What is being asked: Please revise the items below by replacing "Instruction" with "Directive" everywhere it occurs. Keep everything else the same.

* start The input *

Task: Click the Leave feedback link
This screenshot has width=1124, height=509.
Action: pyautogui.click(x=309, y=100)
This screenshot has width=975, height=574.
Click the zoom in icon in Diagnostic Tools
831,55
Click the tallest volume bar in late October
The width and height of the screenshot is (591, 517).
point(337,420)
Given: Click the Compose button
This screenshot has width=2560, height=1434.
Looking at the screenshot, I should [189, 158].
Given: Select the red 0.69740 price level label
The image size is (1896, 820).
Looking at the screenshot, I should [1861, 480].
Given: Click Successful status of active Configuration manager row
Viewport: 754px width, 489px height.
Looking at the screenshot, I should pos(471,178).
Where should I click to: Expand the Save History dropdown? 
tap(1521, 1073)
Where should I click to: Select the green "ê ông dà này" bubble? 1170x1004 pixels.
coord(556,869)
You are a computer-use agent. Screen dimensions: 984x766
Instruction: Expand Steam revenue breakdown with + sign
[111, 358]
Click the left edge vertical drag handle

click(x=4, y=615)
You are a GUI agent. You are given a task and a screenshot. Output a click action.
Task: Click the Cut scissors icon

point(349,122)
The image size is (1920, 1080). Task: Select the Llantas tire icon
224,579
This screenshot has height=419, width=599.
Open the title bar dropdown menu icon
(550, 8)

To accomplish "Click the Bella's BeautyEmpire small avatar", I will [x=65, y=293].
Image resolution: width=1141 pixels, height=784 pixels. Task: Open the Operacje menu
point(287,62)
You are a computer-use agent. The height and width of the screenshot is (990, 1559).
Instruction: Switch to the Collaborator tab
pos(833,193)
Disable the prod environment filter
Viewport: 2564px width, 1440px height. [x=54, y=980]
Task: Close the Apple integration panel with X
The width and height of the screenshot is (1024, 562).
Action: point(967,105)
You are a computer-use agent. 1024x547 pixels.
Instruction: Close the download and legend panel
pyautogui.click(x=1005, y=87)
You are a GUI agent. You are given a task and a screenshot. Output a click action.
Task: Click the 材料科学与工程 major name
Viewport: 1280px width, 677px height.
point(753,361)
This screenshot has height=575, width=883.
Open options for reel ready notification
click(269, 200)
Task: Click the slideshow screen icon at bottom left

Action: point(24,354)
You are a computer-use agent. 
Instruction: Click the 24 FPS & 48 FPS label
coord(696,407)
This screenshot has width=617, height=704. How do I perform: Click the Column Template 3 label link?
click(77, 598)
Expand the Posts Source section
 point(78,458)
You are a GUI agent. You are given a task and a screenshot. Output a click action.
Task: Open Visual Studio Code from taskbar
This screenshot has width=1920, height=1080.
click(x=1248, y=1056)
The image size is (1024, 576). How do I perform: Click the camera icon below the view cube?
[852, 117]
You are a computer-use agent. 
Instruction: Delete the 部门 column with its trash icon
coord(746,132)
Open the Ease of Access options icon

* end The input *

Result of the exercise:
Task: Click the Leave feedback link
This screenshot has width=1124, height=509.
Action: pyautogui.click(x=309, y=100)
This screenshot has width=975, height=574.
Click the zoom in icon in Diagnostic Tools
831,55
Click the tallest volume bar in late October
The width and height of the screenshot is (591, 517).
point(337,420)
Given: Click the Compose button
This screenshot has width=2560, height=1434.
Looking at the screenshot, I should [189, 158].
Given: Select the red 0.69740 price level label
The image size is (1896, 820).
Looking at the screenshot, I should [1861, 480].
Given: Click Successful status of active Configuration manager row
Viewport: 754px width, 489px height.
Looking at the screenshot, I should pos(471,178).
Where should I click to: Expand the Save History dropdown? 
tap(1521, 1073)
Where should I click to: Select the green "ê ông dà này" bubble? 1170x1004 pixels.
coord(556,869)
You are a computer-use agent. Screen dimensions: 984x766
Directive: Expand Steam revenue breakdown with + sign
[111, 358]
Click the left edge vertical drag handle

click(x=4, y=615)
You are a GUI agent. You are given a task and a screenshot. Output a click action.
Task: Click the Cut scissors icon

point(349,122)
The image size is (1920, 1080). Task: Select the Llantas tire icon
224,579
This screenshot has height=419, width=599.
Open the title bar dropdown menu icon
(550, 8)

To accomplish "Click the Bella's BeautyEmpire small avatar", I will [x=65, y=293].
Image resolution: width=1141 pixels, height=784 pixels. Task: Open the Operacje menu
point(287,62)
You are a computer-use agent. The height and width of the screenshot is (990, 1559).
Directive: Switch to the Collaborator tab
pos(833,193)
Disable the prod environment filter
Viewport: 2564px width, 1440px height. [x=54, y=980]
Task: Close the Apple integration panel with X
The width and height of the screenshot is (1024, 562).
Action: point(967,105)
You are a computer-use agent. 1024x547 pixels.
Directive: Close the download and legend panel
pyautogui.click(x=1005, y=87)
You are a GUI agent. You are given a task and a screenshot. Output a click action.
Task: Click the 材料科学与工程 major name
Viewport: 1280px width, 677px height.
point(753,361)
This screenshot has height=575, width=883.
Open options for reel ready notification
click(269, 200)
Task: Click the slideshow screen icon at bottom left

Action: point(24,354)
You are a computer-use agent. 
Directive: Click the 24 FPS & 48 FPS label
coord(696,407)
This screenshot has width=617, height=704. How do I perform: Click the Column Template 3 label link?
click(77, 598)
Expand the Posts Source section
 point(78,458)
You are a GUI agent. You are given a task and a screenshot. Output a click action.
Task: Open Visual Studio Code from taskbar
This screenshot has width=1920, height=1080.
click(x=1248, y=1056)
The image size is (1024, 576). How do I perform: Click the camera icon below the view cube?
[852, 117]
You are a computer-use agent. 
Directive: Delete the 部门 column with its trash icon
coord(746,132)
Open the Ease of Access options icon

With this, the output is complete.